Given data:
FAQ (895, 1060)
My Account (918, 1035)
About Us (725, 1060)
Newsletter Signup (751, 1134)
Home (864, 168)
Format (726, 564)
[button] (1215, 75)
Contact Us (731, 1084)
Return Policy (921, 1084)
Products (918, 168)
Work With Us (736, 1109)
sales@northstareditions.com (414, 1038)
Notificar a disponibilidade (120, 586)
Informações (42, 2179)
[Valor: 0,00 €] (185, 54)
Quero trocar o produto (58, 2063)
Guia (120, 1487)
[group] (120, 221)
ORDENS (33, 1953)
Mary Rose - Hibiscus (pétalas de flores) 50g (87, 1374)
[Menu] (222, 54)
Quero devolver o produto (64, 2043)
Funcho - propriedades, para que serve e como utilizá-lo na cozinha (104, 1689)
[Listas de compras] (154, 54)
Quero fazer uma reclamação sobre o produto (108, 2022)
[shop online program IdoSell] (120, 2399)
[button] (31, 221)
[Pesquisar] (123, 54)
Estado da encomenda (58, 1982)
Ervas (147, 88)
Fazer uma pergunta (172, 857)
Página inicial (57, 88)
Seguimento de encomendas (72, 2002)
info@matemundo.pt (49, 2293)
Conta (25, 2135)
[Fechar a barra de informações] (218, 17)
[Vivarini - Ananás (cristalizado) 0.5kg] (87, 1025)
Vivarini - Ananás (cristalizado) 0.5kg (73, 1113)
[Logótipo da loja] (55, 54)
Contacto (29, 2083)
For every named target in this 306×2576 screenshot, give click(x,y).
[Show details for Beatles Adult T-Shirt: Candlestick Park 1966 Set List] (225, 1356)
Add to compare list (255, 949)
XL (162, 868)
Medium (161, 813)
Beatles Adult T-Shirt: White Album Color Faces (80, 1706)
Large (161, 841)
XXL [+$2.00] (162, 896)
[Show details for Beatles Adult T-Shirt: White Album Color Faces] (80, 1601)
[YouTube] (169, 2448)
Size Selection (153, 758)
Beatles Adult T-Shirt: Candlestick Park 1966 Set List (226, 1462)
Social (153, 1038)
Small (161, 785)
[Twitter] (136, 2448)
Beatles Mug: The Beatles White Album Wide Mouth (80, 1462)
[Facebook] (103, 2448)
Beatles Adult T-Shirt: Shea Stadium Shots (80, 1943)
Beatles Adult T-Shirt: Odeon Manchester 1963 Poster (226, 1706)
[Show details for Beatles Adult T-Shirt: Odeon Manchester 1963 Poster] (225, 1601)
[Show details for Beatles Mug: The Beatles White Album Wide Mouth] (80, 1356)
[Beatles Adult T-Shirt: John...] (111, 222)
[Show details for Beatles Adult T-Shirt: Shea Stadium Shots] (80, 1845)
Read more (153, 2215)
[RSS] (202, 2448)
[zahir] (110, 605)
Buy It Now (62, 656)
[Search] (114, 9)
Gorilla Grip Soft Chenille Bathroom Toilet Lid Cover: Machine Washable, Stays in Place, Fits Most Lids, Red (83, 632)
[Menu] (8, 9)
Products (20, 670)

Exercise description: Could you reproduce, exactly, every line above from the line with "Vivarini - Ananás (cristalizado) 0.5kg (73, 1113)" to the line with "Size Selection (153, 758)", and no other line? Both ends count.

Reply:
Vivarini - Ananás (cristalizado) 0.5kg (73, 1113)
[Logótipo da loja] (55, 54)
Contacto (29, 2083)
For every named target in this 306×2576 screenshot, give click(x,y).
[Show details for Beatles Adult T-Shirt: Candlestick Park 1966 Set List] (225, 1356)
Add to compare list (255, 949)
XL (162, 868)
Medium (161, 813)
Beatles Adult T-Shirt: White Album Color Faces (80, 1706)
Large (161, 841)
XXL [+$2.00] (162, 896)
[Show details for Beatles Adult T-Shirt: White Album Color Faces] (80, 1601)
[YouTube] (169, 2448)
Size Selection (153, 758)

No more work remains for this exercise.